Das Aufkommen von tokenisierten Aktien markiert einen Wendepunkt in der Konvergenz zwischen traditionellen Finanzmärkten und der Blockchain-Technologie. Bei diesem Konzept werden digitale Token auf dezentralen Netzwerken ausgegeben, die den Wert börsennotierter Vermögenswerte – wie Unternehmensaktien (Nvidia, Tesla) oder wichtige Aktienindizes – eins zu eins abbilden. Im Gegensatz zur klassischen Haltung über einen Broker bieten diese Assets eine ständige Verfügbarkeit mit Märkten, die rund um die Uhr an sieben Tagen in der Woche geöffnet sind, sowie eine hohe Flexibilität durch die Stückelung der Titel, die Investitionen mit minimalen Beträgen ermöglicht.

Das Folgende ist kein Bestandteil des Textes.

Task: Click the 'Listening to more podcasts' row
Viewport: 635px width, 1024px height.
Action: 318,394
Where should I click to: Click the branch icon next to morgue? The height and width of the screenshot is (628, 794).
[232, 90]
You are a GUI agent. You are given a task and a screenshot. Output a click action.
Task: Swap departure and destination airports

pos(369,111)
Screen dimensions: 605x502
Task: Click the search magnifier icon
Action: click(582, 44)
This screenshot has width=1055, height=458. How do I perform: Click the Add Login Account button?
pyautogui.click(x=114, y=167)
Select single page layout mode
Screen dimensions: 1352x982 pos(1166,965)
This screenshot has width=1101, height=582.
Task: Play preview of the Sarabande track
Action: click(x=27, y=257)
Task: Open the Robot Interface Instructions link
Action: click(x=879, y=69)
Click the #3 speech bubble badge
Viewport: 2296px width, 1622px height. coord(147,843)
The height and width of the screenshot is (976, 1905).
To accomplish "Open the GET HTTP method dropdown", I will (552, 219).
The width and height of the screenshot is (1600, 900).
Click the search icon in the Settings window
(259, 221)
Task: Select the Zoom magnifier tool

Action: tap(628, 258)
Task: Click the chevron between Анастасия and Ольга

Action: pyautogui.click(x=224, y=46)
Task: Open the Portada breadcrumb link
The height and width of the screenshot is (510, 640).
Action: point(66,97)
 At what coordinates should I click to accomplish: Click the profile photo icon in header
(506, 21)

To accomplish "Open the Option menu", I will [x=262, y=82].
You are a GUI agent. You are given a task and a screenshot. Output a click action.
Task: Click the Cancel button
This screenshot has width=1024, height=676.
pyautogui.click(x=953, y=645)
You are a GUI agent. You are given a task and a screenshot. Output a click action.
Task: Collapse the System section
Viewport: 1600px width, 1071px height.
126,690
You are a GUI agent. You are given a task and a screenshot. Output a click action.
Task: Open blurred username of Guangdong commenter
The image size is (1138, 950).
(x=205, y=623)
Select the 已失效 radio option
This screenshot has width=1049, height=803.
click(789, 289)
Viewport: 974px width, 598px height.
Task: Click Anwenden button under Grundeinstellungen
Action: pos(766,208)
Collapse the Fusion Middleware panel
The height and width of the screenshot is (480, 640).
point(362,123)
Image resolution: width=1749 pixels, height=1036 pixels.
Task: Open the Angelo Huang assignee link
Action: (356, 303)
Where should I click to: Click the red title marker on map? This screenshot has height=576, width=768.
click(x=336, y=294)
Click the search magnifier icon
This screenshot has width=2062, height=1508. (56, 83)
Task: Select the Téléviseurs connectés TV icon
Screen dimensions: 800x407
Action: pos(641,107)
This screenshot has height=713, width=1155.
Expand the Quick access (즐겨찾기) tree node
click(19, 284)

Es ist jedoch entscheidend, zwischen den zwei dominierenden technischen Modellen zu unterscheiden, die dieses Ökosystem strukturieren. Einerseits basieren 1:1 besicherte Token auf dem tatsächlichen Besitz des zugrunde liegenden Wertpapiers bei einer zugelassenen Verwahrstelle, was eine Garantie für den materiellen Wert bietet. Andererseits bilden Derivat-Token oder Schuldverschreibungen lediglich den Kurs des Basiswerts ab, ohne den zugrunde liegenden Wert physisch zu halten, was bei einer Insolvenz des Emittenten ein erhebliches Kontrahentenrisiko birgt. In beiden Fällen genießt der Inhaber weder Stimmrechte noch die klassischen Vorrechte eines Aktionärs, auch wenn einige Emittenten sich dazu entscheiden, Dividendenzahlungen weiterzugeben.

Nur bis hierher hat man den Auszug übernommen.